*WHAT IS BEING ASKED*.
Would it be possible to quote, exactly and in full, the lines from the one with "Screen dimensions: 407x263" through the end of the entries below?

*RECORDS SUPPLIED*.
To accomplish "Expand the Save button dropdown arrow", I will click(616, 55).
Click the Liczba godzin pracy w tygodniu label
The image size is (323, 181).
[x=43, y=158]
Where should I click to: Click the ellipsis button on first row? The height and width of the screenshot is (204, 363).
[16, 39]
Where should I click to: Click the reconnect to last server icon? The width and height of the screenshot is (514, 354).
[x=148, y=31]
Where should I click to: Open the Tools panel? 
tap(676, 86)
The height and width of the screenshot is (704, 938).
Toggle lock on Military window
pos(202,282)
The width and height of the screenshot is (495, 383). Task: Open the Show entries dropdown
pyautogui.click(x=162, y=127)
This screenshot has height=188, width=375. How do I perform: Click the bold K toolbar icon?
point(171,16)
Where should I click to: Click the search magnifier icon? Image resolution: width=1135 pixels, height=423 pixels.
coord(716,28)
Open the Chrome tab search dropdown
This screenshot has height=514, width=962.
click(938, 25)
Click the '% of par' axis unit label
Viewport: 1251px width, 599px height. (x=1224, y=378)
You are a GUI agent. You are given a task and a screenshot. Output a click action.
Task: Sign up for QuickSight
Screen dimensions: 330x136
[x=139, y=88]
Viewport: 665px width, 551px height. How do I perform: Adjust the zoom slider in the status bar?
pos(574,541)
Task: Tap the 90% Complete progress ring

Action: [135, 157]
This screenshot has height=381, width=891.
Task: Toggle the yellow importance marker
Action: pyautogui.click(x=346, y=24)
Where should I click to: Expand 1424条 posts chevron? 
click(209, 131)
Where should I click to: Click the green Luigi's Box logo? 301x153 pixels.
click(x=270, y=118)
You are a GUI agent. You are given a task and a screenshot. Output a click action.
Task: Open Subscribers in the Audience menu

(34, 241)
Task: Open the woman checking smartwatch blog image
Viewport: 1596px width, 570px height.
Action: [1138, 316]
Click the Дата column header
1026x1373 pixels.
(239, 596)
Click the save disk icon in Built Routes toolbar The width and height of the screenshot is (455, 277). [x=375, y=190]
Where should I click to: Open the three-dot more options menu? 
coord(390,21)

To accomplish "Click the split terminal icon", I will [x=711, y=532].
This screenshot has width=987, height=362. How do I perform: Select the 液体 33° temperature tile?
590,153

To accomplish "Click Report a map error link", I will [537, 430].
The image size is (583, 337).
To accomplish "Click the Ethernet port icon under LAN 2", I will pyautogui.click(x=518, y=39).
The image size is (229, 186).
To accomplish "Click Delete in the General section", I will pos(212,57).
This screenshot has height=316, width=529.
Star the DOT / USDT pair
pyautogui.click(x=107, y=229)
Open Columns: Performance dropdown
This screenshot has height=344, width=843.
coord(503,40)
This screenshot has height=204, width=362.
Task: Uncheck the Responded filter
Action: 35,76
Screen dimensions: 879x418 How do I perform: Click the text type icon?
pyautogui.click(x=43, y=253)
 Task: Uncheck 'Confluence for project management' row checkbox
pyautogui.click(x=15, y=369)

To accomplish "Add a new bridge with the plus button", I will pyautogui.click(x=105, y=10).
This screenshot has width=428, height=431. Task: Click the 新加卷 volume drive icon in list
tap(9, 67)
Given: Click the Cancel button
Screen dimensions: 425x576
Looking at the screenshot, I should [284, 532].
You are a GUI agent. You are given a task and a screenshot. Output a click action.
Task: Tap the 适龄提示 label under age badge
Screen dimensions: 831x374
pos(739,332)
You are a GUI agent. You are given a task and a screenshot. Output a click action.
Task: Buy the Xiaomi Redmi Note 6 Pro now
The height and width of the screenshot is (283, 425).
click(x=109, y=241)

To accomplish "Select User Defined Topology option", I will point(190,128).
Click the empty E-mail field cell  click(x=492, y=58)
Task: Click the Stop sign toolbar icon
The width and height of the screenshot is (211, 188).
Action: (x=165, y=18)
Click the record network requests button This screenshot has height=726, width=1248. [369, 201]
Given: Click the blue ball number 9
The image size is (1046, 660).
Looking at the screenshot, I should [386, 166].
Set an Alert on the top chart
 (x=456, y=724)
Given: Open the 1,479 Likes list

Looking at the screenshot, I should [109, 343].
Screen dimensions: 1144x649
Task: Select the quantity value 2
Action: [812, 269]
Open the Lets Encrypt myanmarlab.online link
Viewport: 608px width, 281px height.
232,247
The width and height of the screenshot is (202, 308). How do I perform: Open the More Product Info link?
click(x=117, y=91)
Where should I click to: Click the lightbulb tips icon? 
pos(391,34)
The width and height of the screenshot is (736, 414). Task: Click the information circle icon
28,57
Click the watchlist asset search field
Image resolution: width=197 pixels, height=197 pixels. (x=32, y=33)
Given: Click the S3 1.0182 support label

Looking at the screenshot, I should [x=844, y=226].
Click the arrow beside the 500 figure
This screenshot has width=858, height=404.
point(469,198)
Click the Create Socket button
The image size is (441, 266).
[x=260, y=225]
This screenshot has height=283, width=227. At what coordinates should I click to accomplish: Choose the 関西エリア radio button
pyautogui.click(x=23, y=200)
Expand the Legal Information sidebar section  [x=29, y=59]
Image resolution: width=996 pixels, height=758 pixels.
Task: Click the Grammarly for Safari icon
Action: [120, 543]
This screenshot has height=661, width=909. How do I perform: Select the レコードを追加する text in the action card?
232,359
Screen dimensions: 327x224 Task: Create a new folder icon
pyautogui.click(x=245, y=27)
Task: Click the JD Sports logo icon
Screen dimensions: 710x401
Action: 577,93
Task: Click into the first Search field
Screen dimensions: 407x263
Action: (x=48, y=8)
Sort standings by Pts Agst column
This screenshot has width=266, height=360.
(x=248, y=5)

*TASK OUTPUT*.
Screen dimensions: 407x263
Action: (x=48, y=8)
Sort standings by Pts Agst column
This screenshot has width=266, height=360.
(x=248, y=5)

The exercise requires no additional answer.